=== Dataset excerpts ===

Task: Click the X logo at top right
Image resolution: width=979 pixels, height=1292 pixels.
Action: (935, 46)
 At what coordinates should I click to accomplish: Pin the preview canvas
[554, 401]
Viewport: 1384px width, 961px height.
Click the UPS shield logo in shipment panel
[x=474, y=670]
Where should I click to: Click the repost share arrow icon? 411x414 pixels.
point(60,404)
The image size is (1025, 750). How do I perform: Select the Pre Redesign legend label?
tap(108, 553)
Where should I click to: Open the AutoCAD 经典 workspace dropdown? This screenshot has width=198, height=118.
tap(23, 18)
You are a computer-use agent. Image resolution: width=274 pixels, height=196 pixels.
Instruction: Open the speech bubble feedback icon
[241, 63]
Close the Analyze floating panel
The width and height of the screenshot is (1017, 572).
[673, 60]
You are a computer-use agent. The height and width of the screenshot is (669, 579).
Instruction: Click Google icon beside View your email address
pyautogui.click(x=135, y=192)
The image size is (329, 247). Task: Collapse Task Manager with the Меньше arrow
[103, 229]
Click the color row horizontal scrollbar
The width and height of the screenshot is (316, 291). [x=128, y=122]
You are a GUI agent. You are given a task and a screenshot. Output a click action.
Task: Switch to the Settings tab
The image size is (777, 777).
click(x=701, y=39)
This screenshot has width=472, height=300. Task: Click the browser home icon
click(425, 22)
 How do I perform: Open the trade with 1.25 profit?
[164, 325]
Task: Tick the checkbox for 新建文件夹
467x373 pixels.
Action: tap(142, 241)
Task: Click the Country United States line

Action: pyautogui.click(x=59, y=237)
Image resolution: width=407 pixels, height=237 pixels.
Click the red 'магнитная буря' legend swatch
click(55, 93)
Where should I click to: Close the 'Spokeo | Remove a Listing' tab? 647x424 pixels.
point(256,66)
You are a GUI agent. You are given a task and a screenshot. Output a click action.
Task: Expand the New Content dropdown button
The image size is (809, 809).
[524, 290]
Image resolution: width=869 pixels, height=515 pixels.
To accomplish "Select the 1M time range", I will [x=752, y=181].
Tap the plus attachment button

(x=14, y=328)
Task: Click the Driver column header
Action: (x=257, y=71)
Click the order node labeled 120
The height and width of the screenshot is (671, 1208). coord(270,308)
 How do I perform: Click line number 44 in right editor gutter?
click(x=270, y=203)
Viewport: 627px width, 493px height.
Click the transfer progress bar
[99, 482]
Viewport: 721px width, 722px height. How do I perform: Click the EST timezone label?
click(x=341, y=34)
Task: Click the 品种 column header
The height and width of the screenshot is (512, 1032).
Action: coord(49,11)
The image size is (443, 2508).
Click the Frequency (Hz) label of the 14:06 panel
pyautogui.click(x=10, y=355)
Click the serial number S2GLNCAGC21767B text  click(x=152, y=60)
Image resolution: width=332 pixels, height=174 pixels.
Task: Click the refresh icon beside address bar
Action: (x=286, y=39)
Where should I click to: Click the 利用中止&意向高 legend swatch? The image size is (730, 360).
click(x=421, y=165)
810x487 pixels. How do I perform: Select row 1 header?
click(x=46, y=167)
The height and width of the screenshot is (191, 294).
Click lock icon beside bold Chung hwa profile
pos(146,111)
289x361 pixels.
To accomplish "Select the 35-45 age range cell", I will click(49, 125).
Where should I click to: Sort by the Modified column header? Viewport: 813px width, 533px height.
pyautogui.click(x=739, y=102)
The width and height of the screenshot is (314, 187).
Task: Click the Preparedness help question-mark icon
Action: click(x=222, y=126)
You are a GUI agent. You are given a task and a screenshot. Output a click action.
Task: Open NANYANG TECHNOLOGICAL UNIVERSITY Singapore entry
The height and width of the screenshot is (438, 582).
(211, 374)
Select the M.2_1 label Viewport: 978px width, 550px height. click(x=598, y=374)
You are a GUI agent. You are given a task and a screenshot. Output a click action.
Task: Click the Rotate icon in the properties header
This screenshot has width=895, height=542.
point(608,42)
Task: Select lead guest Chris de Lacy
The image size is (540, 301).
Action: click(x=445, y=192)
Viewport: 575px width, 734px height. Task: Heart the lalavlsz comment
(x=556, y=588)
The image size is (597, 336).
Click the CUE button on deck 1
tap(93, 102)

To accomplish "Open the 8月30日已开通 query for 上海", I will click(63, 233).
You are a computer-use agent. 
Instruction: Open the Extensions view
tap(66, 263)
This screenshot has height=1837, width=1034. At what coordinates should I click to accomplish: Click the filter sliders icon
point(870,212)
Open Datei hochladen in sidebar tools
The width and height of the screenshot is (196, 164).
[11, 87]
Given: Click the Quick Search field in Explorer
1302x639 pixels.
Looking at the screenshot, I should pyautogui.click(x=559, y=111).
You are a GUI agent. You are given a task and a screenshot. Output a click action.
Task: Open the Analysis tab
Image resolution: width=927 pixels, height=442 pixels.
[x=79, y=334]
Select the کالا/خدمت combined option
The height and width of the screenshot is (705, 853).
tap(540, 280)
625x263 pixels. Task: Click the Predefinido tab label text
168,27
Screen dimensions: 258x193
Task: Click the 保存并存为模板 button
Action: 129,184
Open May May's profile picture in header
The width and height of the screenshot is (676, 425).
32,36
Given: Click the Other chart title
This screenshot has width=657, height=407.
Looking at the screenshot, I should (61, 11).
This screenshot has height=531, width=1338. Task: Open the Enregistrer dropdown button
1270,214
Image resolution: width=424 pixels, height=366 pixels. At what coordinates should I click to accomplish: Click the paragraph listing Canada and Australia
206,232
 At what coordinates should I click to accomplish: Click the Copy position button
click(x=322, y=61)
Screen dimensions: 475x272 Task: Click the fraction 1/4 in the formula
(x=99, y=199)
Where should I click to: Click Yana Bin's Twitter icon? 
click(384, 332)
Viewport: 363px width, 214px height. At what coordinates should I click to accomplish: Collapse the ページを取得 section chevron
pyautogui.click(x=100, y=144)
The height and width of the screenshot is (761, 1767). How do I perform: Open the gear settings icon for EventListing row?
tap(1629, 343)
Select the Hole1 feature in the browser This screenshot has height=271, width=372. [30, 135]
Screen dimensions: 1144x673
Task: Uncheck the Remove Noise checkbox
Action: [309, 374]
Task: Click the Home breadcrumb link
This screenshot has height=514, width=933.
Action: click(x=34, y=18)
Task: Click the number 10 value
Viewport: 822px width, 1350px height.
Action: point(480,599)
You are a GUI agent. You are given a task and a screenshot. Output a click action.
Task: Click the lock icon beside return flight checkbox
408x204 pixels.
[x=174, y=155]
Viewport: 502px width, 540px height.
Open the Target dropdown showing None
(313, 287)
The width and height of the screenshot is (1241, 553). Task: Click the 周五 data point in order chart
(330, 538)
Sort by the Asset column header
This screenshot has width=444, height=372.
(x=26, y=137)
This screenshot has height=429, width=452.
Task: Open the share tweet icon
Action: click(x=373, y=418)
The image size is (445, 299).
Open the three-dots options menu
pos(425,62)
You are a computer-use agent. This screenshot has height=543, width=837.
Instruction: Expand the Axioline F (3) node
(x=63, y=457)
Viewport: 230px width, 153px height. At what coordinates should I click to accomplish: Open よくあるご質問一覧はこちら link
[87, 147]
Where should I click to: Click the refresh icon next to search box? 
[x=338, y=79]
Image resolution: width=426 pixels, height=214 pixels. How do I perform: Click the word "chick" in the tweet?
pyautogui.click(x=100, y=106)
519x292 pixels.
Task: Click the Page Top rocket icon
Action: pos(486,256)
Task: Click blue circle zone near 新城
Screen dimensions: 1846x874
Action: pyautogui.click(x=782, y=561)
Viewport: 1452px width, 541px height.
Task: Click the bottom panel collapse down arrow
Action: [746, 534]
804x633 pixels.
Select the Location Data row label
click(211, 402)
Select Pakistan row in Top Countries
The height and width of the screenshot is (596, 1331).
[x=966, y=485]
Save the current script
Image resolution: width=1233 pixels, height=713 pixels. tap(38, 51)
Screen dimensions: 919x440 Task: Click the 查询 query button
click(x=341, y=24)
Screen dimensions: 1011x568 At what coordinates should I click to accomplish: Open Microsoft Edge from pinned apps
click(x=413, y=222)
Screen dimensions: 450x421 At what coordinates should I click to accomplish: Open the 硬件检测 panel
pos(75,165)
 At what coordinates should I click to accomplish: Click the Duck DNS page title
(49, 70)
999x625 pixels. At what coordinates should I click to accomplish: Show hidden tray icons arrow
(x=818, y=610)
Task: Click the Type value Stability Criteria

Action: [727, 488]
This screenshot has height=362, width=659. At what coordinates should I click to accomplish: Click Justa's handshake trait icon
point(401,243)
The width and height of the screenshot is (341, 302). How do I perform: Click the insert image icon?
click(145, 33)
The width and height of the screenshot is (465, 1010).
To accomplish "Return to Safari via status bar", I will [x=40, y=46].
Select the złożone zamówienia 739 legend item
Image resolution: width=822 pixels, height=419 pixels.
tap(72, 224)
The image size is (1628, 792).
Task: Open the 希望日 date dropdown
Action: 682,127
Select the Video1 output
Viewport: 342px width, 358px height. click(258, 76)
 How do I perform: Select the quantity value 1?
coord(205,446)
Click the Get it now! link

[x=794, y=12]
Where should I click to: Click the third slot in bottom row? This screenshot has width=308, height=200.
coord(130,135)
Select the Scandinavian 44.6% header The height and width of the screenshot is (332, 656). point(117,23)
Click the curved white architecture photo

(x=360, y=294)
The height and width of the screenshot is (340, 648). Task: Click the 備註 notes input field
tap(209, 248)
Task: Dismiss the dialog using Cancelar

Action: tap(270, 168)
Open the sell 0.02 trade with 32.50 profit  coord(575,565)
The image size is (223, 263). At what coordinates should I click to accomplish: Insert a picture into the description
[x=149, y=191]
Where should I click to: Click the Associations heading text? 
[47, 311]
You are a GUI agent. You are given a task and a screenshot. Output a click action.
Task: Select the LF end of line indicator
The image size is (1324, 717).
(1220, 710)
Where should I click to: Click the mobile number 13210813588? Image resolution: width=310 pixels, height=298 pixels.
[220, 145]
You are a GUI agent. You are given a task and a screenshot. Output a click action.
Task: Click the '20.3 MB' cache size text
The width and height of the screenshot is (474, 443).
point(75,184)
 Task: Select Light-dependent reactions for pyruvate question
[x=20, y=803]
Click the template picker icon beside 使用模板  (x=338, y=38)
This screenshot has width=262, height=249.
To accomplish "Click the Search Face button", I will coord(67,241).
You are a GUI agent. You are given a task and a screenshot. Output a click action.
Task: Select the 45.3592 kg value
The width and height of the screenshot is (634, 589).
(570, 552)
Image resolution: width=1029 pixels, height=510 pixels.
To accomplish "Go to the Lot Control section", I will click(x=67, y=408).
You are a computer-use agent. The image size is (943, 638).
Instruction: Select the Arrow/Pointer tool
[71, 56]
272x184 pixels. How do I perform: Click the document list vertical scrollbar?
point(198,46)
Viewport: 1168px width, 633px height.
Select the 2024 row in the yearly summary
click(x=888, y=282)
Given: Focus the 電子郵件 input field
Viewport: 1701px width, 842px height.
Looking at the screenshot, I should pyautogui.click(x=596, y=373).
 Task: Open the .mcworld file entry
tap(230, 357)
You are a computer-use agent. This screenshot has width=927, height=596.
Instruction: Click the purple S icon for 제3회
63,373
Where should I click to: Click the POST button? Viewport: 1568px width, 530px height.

===

- _Exercise instructions_
Show every line of the listing in which the string "will" can be found.

- _Your response_
To accomplish "Select the 1M time range", I will [x=752, y=181].
To accomplish "Select the 35-45 age range cell", I will click(49, 125).
To accomplish "Open the 8月30日已开通 query for 上海", I will click(63, 233).
To accomplish "Return to Safari via status bar", I will [x=40, y=46].
To accomplish "Click the Search Face button", I will coord(67,241).
To accomplish "Go to the Lot Control section", I will click(x=67, y=408).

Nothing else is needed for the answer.